Bernie Sanders, Martin O'Malley Campaigns Support Immigrant Hunger Strike

Activists say more than 150 men awaiting asylum are protesting being held in immigrant detention.
Democratic presidential candidate and Sen. Bernie Sanders (I-Vt.) says he would limit the use of immigrant detention.
Democratic presidential candidate and Sen. Bernie Sanders (I-Vt.) says he would limit the use of immigrant detention.
(Cheryl Senter/Associated Press)

Immigrant men on a hunger strike protesting their detention now have the backing of two Democratic presidential candidates.

The campaigns of Sen. Bernie Sanders (I-Vt.) and former Maryland Gov. Martin O'Malley said Thursday they support the effort by more than 150 asylum-seekers to draw attention to the immigrant detention system.

The statements came as protesters gathered outside the campaign headquarters of former Secretary of State Hillary Clinton, asking that she and Sanders express support for the hunger strike.

Clinton Latino outreach director Lorella Praeli met with the protesters on Thursday. A campaign spokesman, Jorge Silva, later issued a statement reiterating Clinton's support for immigration reform and for curbing immigrant detention. The statement didn't say whether Clinton supports the hunger strikers.

"We listened to their stories, and are inspired by the important role that activism plays to implement change on behalf of immigrant families," Silva said of the meeting. "Hillary Clinton believes our immigration enforcement and detention system must be humane, and ensure the dignity, safety, and well-being of every human being."

The hunger strikers are asking to be released from detention as they plead their case for asylum to remain in the U.S., based on fear of returning to their home countries. Some of the men participating in what activists are calling the #FreedomGiving hunger strikes claim detention center workers have retaliated against them for refusing food.

Clinton, Sanders and fellow Democratic candidate former Maryland Gov. Martin O'Malley all have said they would limit detention by using alternatives and ending contracts for private prison companies to run the holding facilities.

The Sanders campaign, which announced an ambitious immigration reform plan last week, issued a statement on Thursday in support of the hunger strike. Sanders' Latino outreach director, Arturo Carmona, said the senator "is committed to a humane and secure immigration policy, which includes ensuring that people escaping violence and severe poverty are given a fair opportunity to present their claims."

"These aspiring Americans should not be criminalized, subjected to dehumanizing solitary confinement or indefinitely detained," Carmona said. "The United States must meet our international responsibilities to families seeking refuge."

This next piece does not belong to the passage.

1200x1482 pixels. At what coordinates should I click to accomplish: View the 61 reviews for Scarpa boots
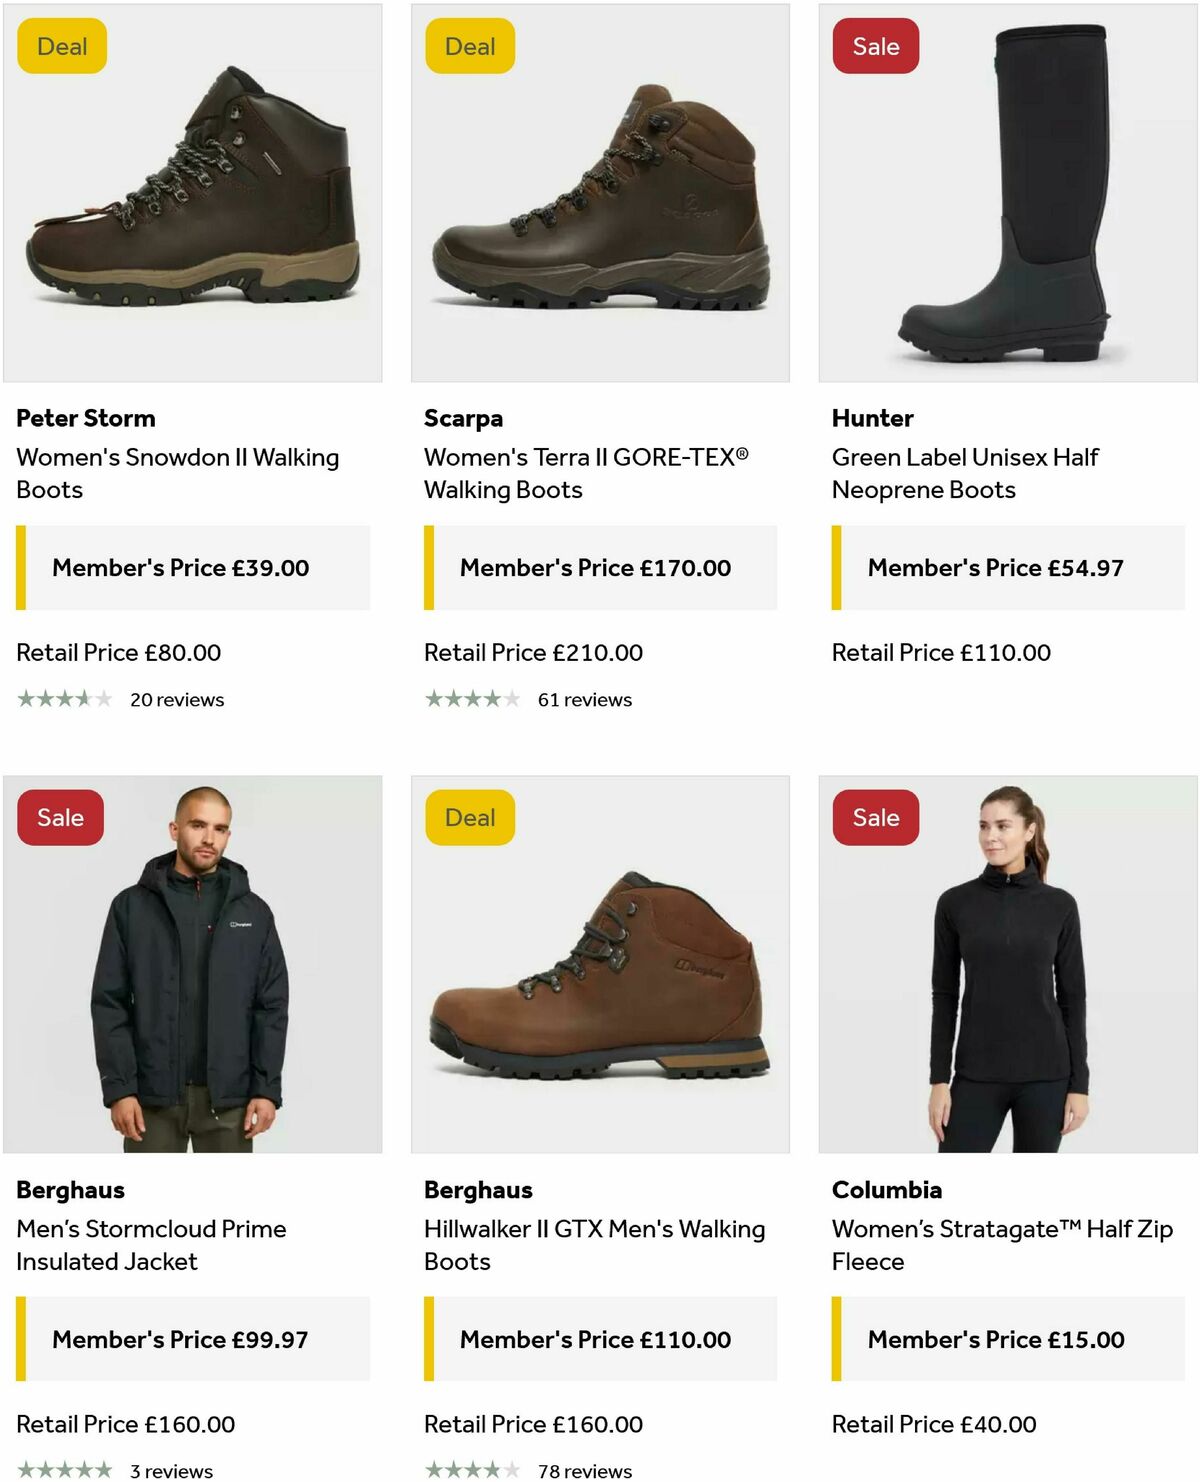585,700
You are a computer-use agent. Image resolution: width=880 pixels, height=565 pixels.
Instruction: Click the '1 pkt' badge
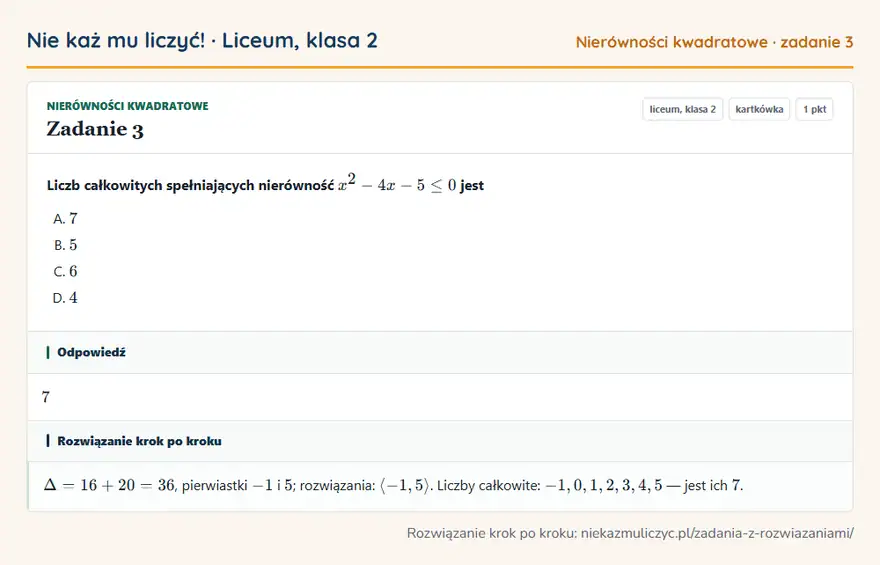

O'Malley, who was not targeted in the protests, has been outspoken on detention, particularly of women and children, and says in his immigration platform that he would use detention only in limited circumstances. He talked about previous hunger strikes by mothers in detention at a Texas Tribune forum last month, saying they were happening because the U.S. was "interning" people "without charge, and without due process."

Gabriela Domenzain, O'Malley's senior adviser on immigration, said he supports the message of the latest hunger strikes, which she said is that "we have to end immigrant detention, period.

"This is a symptom of the larger problem, which is that we are inhumanely detaining, without due process, thousands of immigrants that should not be in those conditions," Domenzain said.

Immigration and Customs Enforcement has pushed back on the claim that detainees are being mistreated, and said in a statement on Monday that the agency "takes very seriously the health, safety, and welfare of those in our care and we continue to monitor the situation" during the hunger strike.

This article has been updated to include a statement from Clinton's campaign.